DOI: 10.1615/AtomizSpr.2012005269
pages 259-274

NUMERICAL STUDIES OF THE FLOW STRUCTURE IN THE FINAL DISCHARGE ORIFICE OF EFFERVESCENT ATOMIZER

Baoren Li
FESTO Pneumatic Center, Huazhong University of Science and Technology, Wuhan 430074, China
Lingyong Pan
FESTO Pneumatic Center, Huazhong University of Science and Technology, Wuhan 430074, China
Gang Yang
FESTO Pneumatic Center, Huazhong University of Science and Technology, Wuhan 430074, China

ABSTRACT

In order to investigate and describe the influence of liquid physical properties and internal geometry on the two-phase flow structure in the final discharge orifice of an effervescent atomizer, numerical simulations were carried out by means of the Volume of Fluid technique considering a two-dimensional axis-symmetric domain at low gas-to-liquid mass flow ratios (GLR). Both Newtonian and non-Newtonian liquids with different viscosities and surface tension were employed in the simulation. Several circle final discharge orifices with diameters of 0.41,1.0 and 1.5 mm were tested. In all test cases, the length/diameter ratio was equal to 5 with GLR of 0.08%. The variations in bubble sizes, bubble generation characteristics and liquid film thickness in the final discharge orifice with change in fluid type and orifice diameters were examined.

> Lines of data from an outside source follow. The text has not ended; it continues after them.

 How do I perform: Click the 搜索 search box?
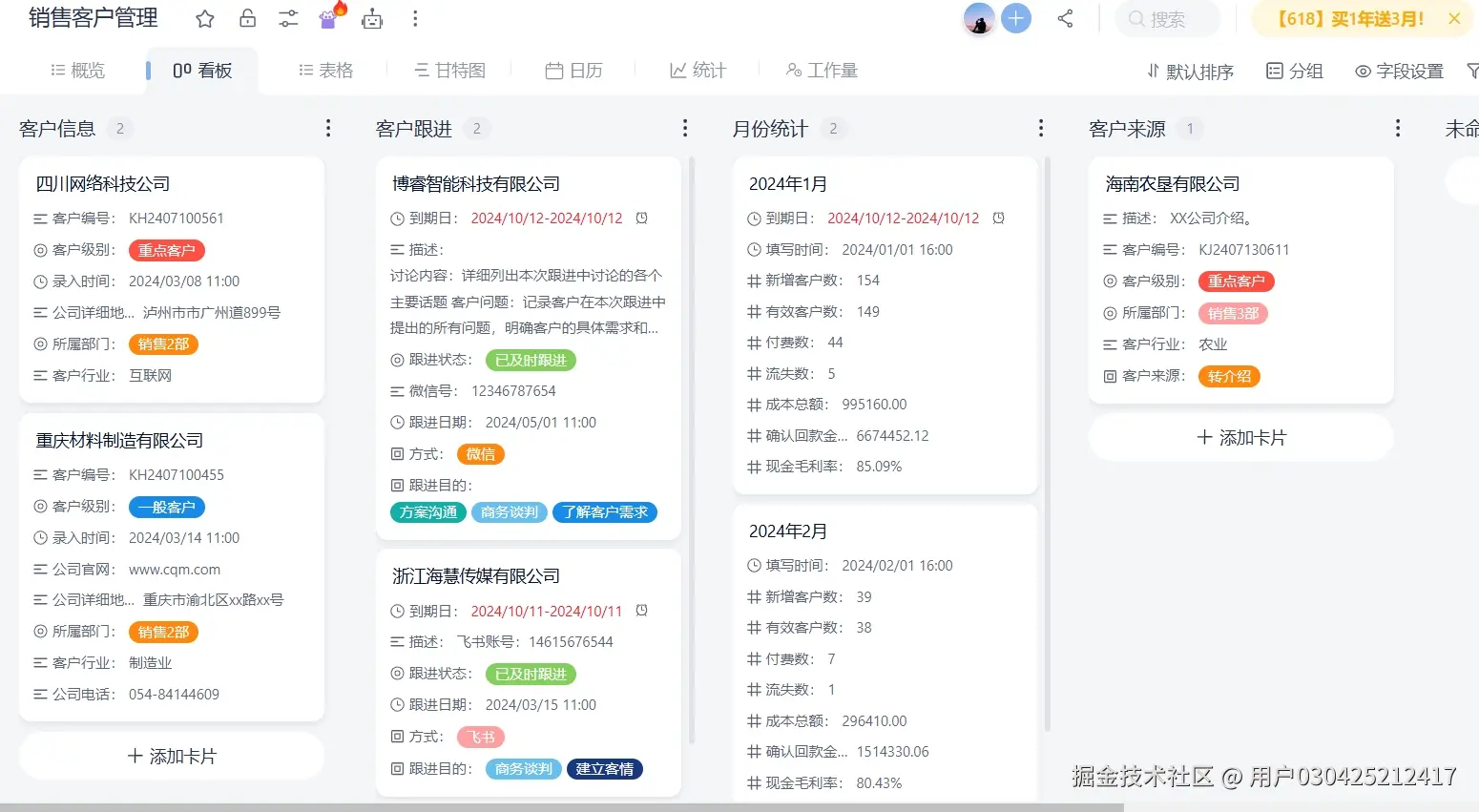(x=1166, y=18)
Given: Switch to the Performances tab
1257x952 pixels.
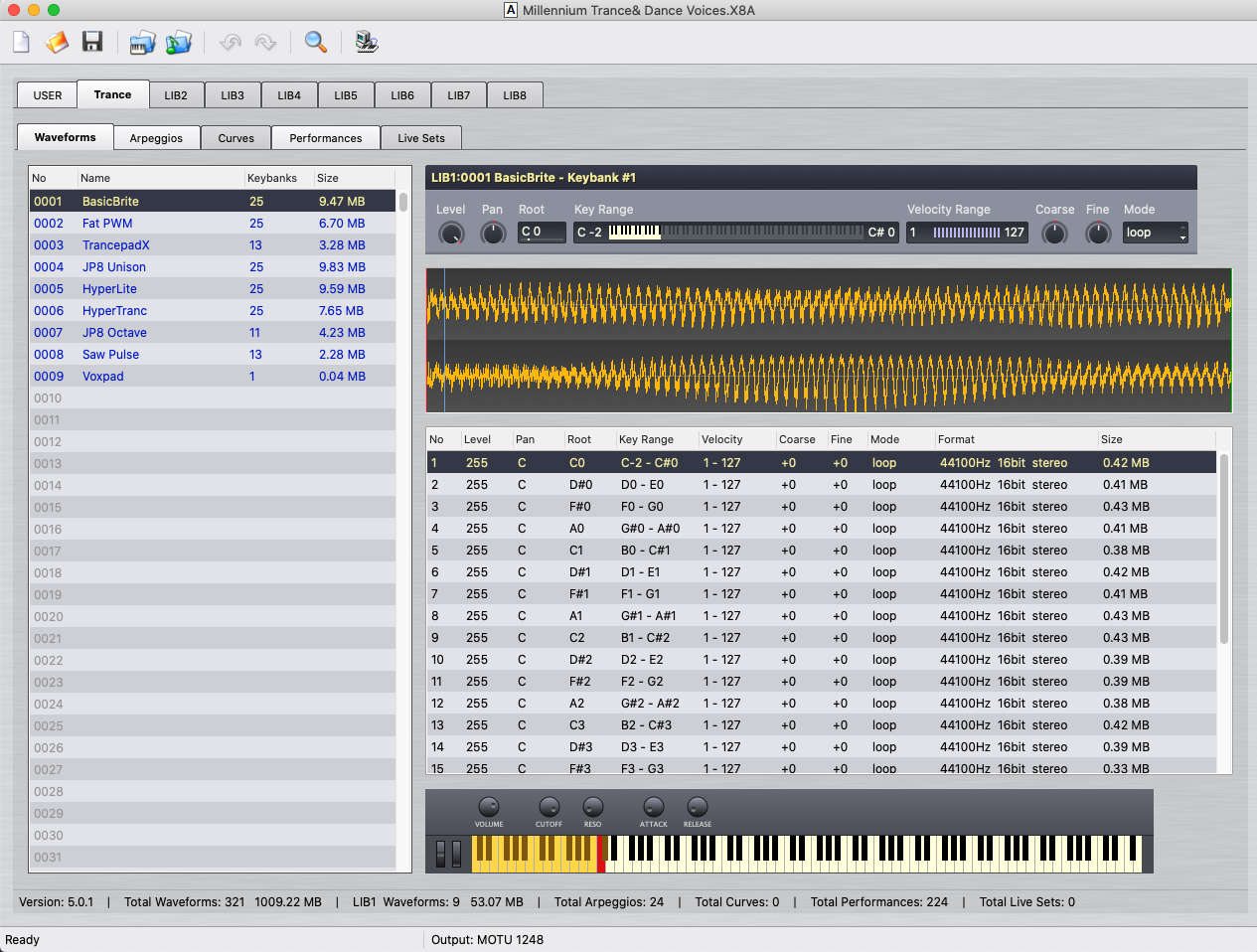Looking at the screenshot, I should pos(325,138).
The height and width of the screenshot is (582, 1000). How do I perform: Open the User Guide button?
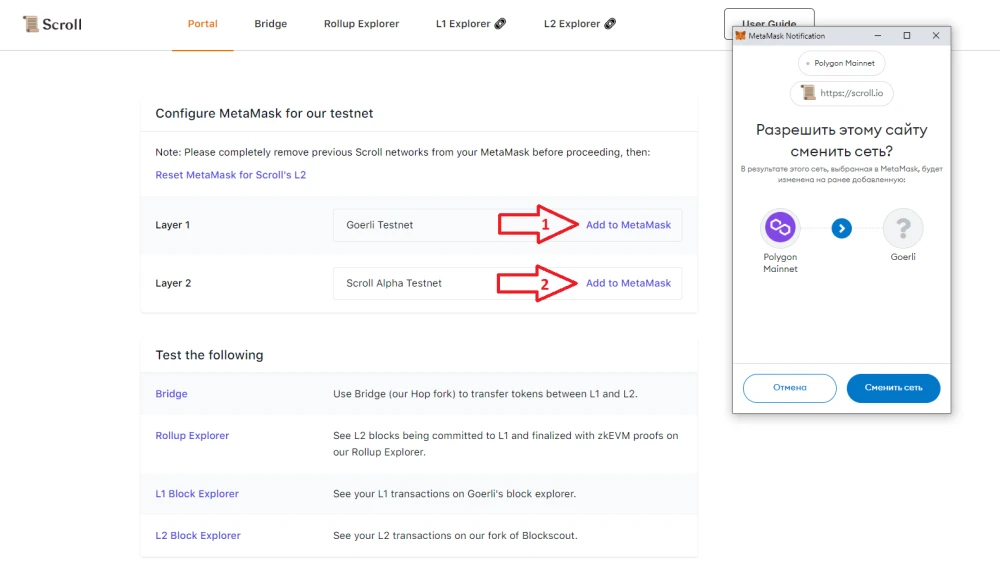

It was found that the slug flow structure was obtained in the final discharge orifice under different liquid types and orifice diameters. However, larger orifice diameters impart higher bubble generation rate and bigger bubbles. The effect of liquid viscosity on the two-phase flow structure in the final discharge orifice was studied in detail. The results show that liquid viscosity plays an important parameter influencing the bubble characteristics and film thickness inside the final discharge orifice. The liquid film thickness increased appreciably when the liquid viscosity increased from 0.02 to 0.08 N·s/m2. The influence of liquid surface tension on the two-phase flow structure was also studied, ranging from 0.0228 to 0.072 N/m. The simulation results were compared with the experimental studies available in the literature. These observations suggest that the bubble generation rate inside the final discharge orifice is important during effervescent spray formation.